Nach 76 Jahren zurück
Heinz Wolf wurde während des Zweiten Weltkrieges nach Deiningen geschickt
Deiningen Während des Zweiten Weltkrieges wurden die Kinder auf dem Land in Sicherheit gebracht. Eines von ihnen war Heinz Wolf, der mit der sogenannten Kinderlandverschickung von Hattingen im Ruhrgebiet nach Deiningen ins Ries kam. Der Aufenthalt hat ganz offensichtlich bei Wolf einen tiefen Eindruck hinterlassen – kürzlich besuchte der heute 90-Jährige nach 76 Jahren das Ries.

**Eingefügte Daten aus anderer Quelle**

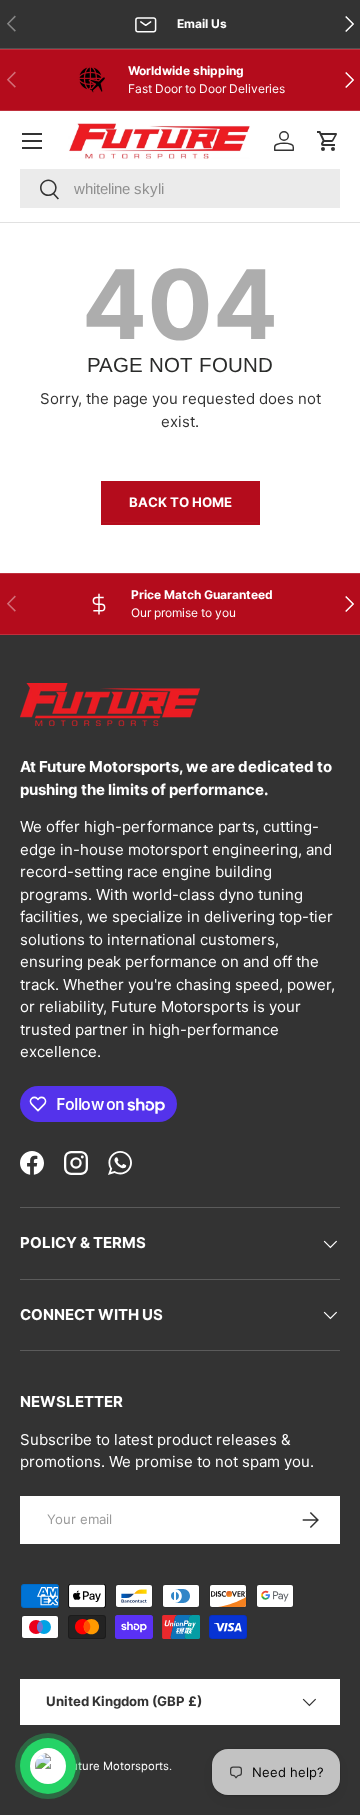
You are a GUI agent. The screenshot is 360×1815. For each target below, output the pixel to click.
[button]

Bei einem Treffen mit Kreisheimatpfleger Herbert Dettweiler und der Deininger Archivarin Margarete Kneusels-Link, die kenntnisreich durchs Dorf führte, berichtete er: „Mein Bruder Josef und ich mussten sich der luftkriegsbedingten Kinderlandverschickung anschließen. Im Februar 1941 ging es im Bahnsammeltransport mit umgehängten Namensschildern ins Ries nach Deiningen. Ein neuer, moderner Kindergarten in unmittelbarer Nähe zum Bahnhof diente als Verteilstation der ,Bombenkinder’. Die Gastoder Pflegeeltern standen mit Schlitten und Handwagen in der Dunkelheit zur Abholung bereit. Mein Bruder kam zu dem Hausschlachter Heinrich und ich zur Bäckerei Moll am anderen Ende des Dorfes. Wir fanden uns erst am übernächsten Tag in der zweiklassigen Dorfschule wieder.“
Beim Rundgang durch Deiningen vermisste Heinz Wolf den Bahnhof und die Gleise, erinnerte sich aber vor der ehemaligen Volksschule: „In der Schule wurde nicht nur gelernt, sondern in organisierten Sondereinsätzen wurden wir auch regelmäßig zur Feldarbeit herangezogen, um mit einer entsprechenden Hacke das Unkraut Reihe für Reihe heraus zu hacken und das nicht nur auf den Feldern unserer Pflegeeltern. Das gemeinsame Vespern mit Schinken und Brot war immer eine willkommene Abwechslung.“
An der Eger wusste der Gast eine weitere Geschichte zu erzählen: „Neben Kühen und Rindern wuchs auf dem Anwesen eine stattliche Herde von Gänsen heran. Diese wurden täglich abwechselnd von den Moll-Jungs oder von mir mithilfe einer Gerte auf die Wiesen an der Eger getrieben. Wenn man nicht aufpasste und die erste Gans in der Eger schwamm, kamen alle hinterher. Es blieb dann nichts anders übrig als selbst ins nur hüfttiefe Wasser zu springen, um die Tiere wieder auf die Weide zu holen.“
Fast ein wenig gerührt war Heinz Wolf auf dem Friedhof vor dem Grabstein seiner damaligen Gasteltern Jakob und Maria Moll und dem Grab deren Sohn, seines Schulkameraden Johann Moll, der 2012 verstorben ist. Der anschließende Besuch bei der heute auf dem damaligen Anwesen Hausnummer 117 wohnenden Enkelin war für Heinz Wolf wohl der Höhepunkt seiner Erkundungsreise. Sogar an die ehemalige Backstube erinnerte er sich noch lebhaft, wenn hier jetzt auch ein elektrischer Backofen steht: „Jeweils am Wochenende wurde bei meiner Pflegefamilie der Backofen aufgeheizt. Die dazu benötigten circa 80 Zentimeter langen FichtenHolzscheite wurden auch von mir mit Beil, Axt und Stahlkeilen gespalten. In der Backstube sammelten sich Laibe und Kipfe in runden und länglichen Strohkörbchen, die von den Dorfbewohnern gebracht wurden. Nach dem Backen wurde das fertige Brot wieder abgeholt. Für uns war dann aber ebenfalls ein guter Tag: Dosenwurst organisierte mein Bruder zusammen mit dem Sohn des Metzgers, bei denen er wohnte, das Brot dazu kam von mir, bzw. aus der Lohnbäckerei meiner Gasteltern.“
Die heutige Besitzerin Helma Krajnovic, geb. Moll, freute sich ebenfalls über den Besuch und studierte die ihr unbekannten mitgebrachten Fotos aus dem Jahre 1941, auf denen ihre Großeltern, sowie ihr Vater und ihr Onkel zu sehen waren.